Linvoseltamab Plus Carfilzomib Shows Manageable Safety in RRMM
Rajshekhar Chakraborty, MD, discusses the safety and tolerability of linvoseltamab with carfilzomib when used for the treatment of patients with relapsed/refractory multiple myeloma.
Rajshekhar Chakraborty, MD, Department of Medicine, Columbia University Irving Medical Center, New York, NY, discusses the safety and tolerability of linvoseltamab (REGN5458), a BCMA×CD3 bispecific antibody, with carfilzomib (Kyprolis) when used for the treatment of patients with relapsed/refractory multiple myeloma (RRMM).

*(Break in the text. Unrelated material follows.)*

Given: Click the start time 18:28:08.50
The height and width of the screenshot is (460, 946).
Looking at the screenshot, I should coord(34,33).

Linvoseltamab has previously demonstrated strong single-agent efficacy in patients with triple-class exposed (TCE) multiple myeloma. Combining it with carfilzomib, a second-generation proteasome inhibitor, is hypothesized to enhance antitumor activity through both cytoreduction and immunostimulatory mechanisms, including immunogenic cell death and antigen spreading.

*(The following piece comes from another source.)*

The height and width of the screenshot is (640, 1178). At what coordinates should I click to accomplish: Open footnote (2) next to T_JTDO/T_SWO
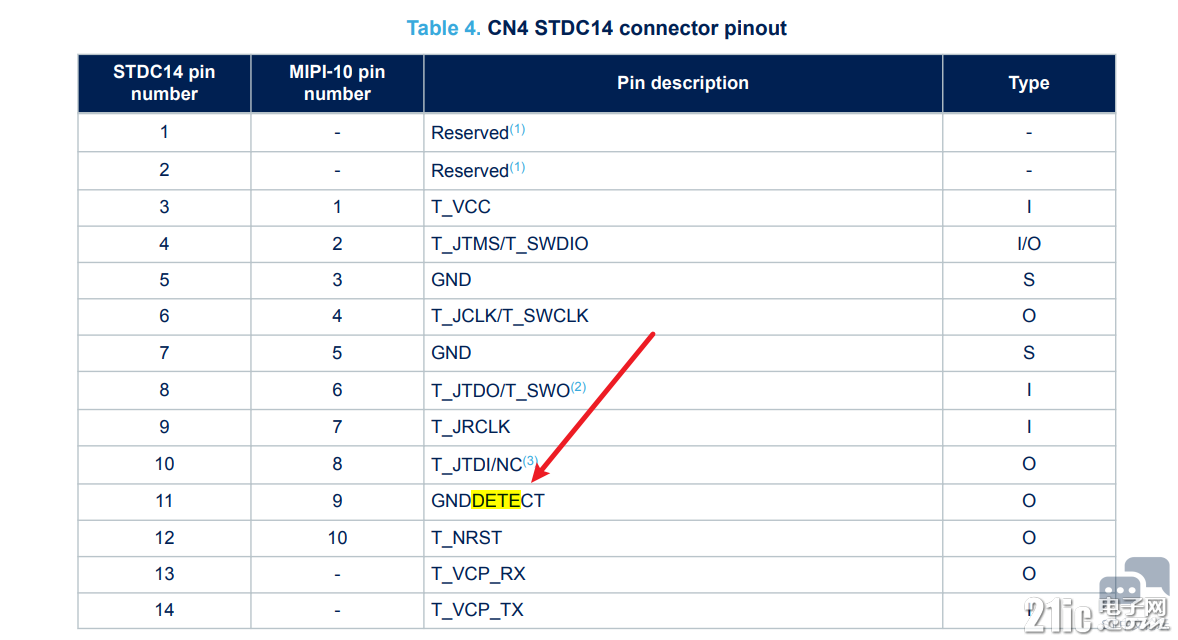click(x=578, y=387)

In LINKER-MM2 (NCT05137054), patients with ≥3 prior lines of therapy (or ≥2 if TCE or double-class refractory) received linvoseltamab step-up dosing during cycle 0, followed by full-dose linvoseltamab plus carfilzomib starting in cycle 1. The study assessed 2 dose levels of linvoseltamab 100 mg and 150 mg, with carfilzomib administered on a 20/56 mg/m² schedule.
Chakraborty notes that safety was a key end point in this early-phase study. Encouragingly, only 1 dose-limiting toxicity occurred (grade 4 thrombocytopenia in the context of tumor lysis syndrome, which resolved with continued treatment).
Common treatment-emergent adverse events included cytokine release syndrome in 61% of patients (all were grade 1 or 2), neutropenia (78% overall; 56% grade ≥3), and thrombocytopenia (61%; 39% grade ≥3). Infections occurred in 89% of patients, with 44% being grade ≥3, which Chakraborty notes is comparable with the monotherapy experience. Only 1 case of immune effector cell–associated neurotoxicity syndrome was observed, and it was grade 1 and fully resolved.
Early results from LINKER-MM2 show that linvoseltamab plus carfilzomib led to a safety profile consistent with the known effects of each agent. These findings support ongoing development and dose expansion, including evaluation of a 200 mg linvoseltamab dose in combination with carfilzomib.